Brown continued, “The Trump administration is not simply waiting for US industries to come forward and ask for it—they are showing a desire to provide import protection, perhaps even if American companies themselves do not want it.”
Ross declared that the Commerce Department had worked with the US aluminium industry to develop the case, and that the head of the industry association had taken part in the call to announce the decision.
The move by the Commerce Department is the latest in a series of trade war measures, initiated, but not yet acted upon, by the Trump administration.
Last April, the Commerce Department announced an investigation into steel and aluminium imports on national security grounds, invoking a little-used section of a 1962 law allowing the US government to limit imports that threaten its security readiness.
But implementation of the measures appears to have run into complications. Significant Chinese imports consist of types of steel which America does not produce, and any measures taken by the Commerce Department would impact on steel imports from other countries that are utilised by US industry.
Last September Ross told Bloomberg that a final decision would be delayed until after Congress had considered the administration’s tax cut legislation.
In another measure directed against China, the administration announced last summer that it would investigate alleged intellectual property theft. No action on this front has emerged so far.
However, the latest move appears to flow from an administration decision to move more aggressively on trade war measures, following Trump’s strident declaration at the Asia-Pacific Economic Summit in Da Nag, Vietnam, earlier this month, that henceforth the US was going to put “America first.”
Denouncing what he called unfair treatment by the WTO, the US president insisted that the US had abided by its rules but that other countries—he meant China without specifically naming it—had used “government-run industrial planning and state-owned enterprises” to engage in the “dumping” of subsidised goods as well as “currency manipulation and predatory industrial practices,” leading to the stripping of jobs and factories from the United States.
Whatever the immediate outcome of the latest measures on aluminium, they are a further indication of the breakdown of the system of international trading relations established by the US after World War II, first under the General Agreement on Tariffs and Trade (GATT) and then under the WTO, which succeeded it in 1995.
Those arrangements were aimed at preventing the kinds of conflicts that characterised the 1930s: the formation of currency and trade blocs that had played no small part in creating the conditions for World War II.

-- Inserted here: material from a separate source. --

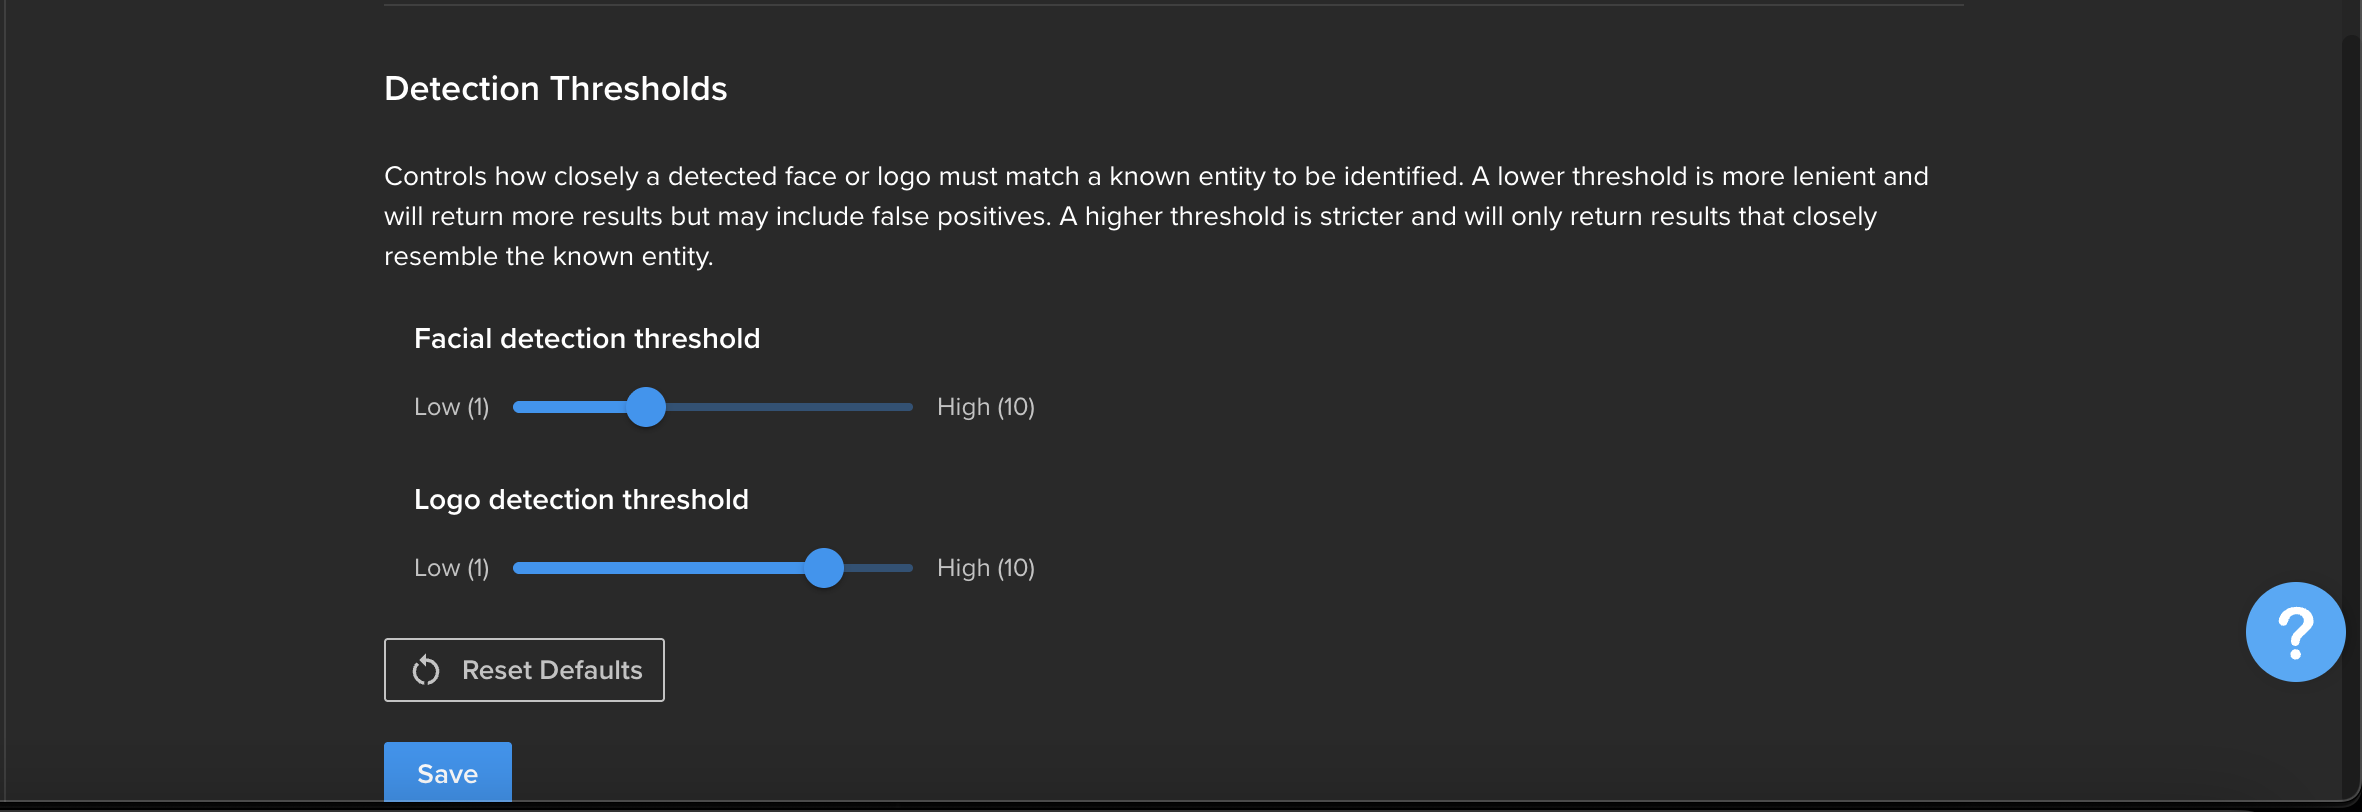
Task: Click the circular arrow reset icon
Action: [x=426, y=670]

The basis of this system was the application of international rules across the board. Today, however, global economists have characterised the international trading system as resembling a “noodle bowl,” marked by criss-crossing bilateral and restricted trade agreements, rather than multilateral ones. The Doha round of trade negotiations, initiated at the beginning of the century, was aimed at trying to expand the global system. But negotiations effectively broke down in 2008, and there is no sign of them being revived.
The root cause of this situation is not the particular mindset of the present occupant of the White House, but the irrationality of the capitalist mode of production.
In the case of the aluminium industry, like every other area of conflict, the breakdown of the multilateral system is caused by overcapacity—the very growth of the productive forces—creating the conditions where, under the profit system, international trade increasingly becomes a war of each against all in the dog-eat-dog struggle for markets.